- [Okunacak Bölüm]
########

Gıda İş: Boğaziçi Üniversitesi öğrencileri ve akademik kadrosu bu ülkenin vicdanıdır!
Boğaziçi Üniversitesi eylemlerine dair açıklama yapan Gıda-İş Genel Başkanı Seyit Aslan, başta sendikalar olmak üzere tüm demokrasi güçlerine mücadeleyi büyütme çağrısı yaptı.
Fotoğraf: @budirenisi/Twitter
DİSK Yönetim Kurulu Üyesi ve Gıda-İş Genel Başkanı Seyit Aslan, Cumhurbaşkanı Erdoğan tarafından Boğaziçi Üniversitesi'ne atanan AKP'li Melih Bulu'nun istifası talebiyle süren eylemlere dair açıklama yaptı. "Boğaziçi Üniversitesi öğrencileri ve akademik kadrosu bu ülkenin vicdanıdır!" başlığıyla yapılan açıklamada Seyit Aslan "Bu mücadele sadece Boğaziçi Üniversite öğrencileri ve akademisyenlerinin mücadelesi değil: Bilimsel, özerk, demokratik üniversiteyi savunan başta üniversite öğrencileri ve akademisyenler olmak üzere, tek adam yönetimine karşı olan tüm demokrasi güçlerinin mücadelesidir" dedi.

########

- [Satır Listesi]
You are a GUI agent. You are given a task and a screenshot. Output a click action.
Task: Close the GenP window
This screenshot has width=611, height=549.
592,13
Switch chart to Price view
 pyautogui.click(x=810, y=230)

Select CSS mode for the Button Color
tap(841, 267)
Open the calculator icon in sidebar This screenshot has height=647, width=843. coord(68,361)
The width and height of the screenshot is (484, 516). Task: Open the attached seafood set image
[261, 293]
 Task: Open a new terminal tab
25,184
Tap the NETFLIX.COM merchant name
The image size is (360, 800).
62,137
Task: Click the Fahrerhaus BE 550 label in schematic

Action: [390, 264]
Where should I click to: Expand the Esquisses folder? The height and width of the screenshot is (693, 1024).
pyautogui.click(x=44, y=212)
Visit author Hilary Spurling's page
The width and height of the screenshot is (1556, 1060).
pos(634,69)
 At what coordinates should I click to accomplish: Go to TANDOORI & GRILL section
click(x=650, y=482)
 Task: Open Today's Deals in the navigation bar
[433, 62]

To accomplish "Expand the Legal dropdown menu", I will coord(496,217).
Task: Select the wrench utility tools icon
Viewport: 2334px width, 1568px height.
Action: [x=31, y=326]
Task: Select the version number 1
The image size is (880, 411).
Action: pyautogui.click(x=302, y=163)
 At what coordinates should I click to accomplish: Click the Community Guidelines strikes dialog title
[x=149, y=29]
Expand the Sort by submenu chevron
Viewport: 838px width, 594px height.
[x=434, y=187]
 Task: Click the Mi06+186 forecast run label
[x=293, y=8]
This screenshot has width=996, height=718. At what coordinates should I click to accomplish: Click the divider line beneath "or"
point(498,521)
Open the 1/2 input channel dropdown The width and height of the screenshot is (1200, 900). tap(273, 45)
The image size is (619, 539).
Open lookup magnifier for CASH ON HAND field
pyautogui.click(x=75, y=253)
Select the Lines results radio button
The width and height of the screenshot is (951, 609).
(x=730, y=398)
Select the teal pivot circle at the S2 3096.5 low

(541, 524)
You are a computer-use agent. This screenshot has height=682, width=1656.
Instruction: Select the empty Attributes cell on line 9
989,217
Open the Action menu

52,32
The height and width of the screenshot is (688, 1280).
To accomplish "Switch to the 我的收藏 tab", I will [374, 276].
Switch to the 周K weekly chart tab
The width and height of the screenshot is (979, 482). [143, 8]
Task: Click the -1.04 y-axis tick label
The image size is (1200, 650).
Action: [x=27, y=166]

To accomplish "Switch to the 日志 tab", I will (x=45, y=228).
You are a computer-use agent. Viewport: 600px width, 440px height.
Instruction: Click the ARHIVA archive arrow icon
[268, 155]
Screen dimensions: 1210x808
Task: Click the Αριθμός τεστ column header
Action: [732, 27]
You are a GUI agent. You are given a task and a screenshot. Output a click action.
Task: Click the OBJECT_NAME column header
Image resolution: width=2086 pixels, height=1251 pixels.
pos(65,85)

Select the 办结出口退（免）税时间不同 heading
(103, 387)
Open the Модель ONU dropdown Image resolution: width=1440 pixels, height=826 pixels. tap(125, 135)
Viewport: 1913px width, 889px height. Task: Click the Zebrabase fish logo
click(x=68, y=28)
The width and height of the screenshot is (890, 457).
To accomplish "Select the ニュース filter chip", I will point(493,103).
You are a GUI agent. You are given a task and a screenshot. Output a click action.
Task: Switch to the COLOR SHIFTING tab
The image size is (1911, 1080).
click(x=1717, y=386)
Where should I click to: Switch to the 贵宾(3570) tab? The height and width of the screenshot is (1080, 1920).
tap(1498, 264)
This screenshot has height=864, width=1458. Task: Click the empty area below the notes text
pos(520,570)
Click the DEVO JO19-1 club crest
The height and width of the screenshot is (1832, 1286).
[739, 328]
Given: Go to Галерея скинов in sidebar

########

- [Yapılacak İşler]
[1] Okunacak bölüme göre:
(a) Seyit Aslan hangi sendikanın genel başkanıdır?
(b) Süren eylemler kimin istifası talebiyle yapılıyor?
(c) Fotoğraf hangi hesaptan alınmış?
[2] Okunacak bölümde "Gıda İş: Boğaziçi" ile "büyütme çağrısı yaptı." arasındaki kısmı, bu ikisi de dahil, harfi harfine yazın.

- [Görev Yanıtları]
[1]
(a) Gıda-İş
(b) Melih Bulu'nun
(c) @budirenisi/Twitter

[2]
Gıda İş: Boğaziçi Üniversitesi öğrencileri ve akademik kadrosu bu ülkenin vicdanıdır!
Boğaziçi Üniversitesi eylemlerine dair açıklama yapan Gıda-İş Genel Başkanı Seyit Aslan, başta sendikalar olmak üzere tüm demokrasi güçlerine mücadeleyi büyütme çağrısı yaptı.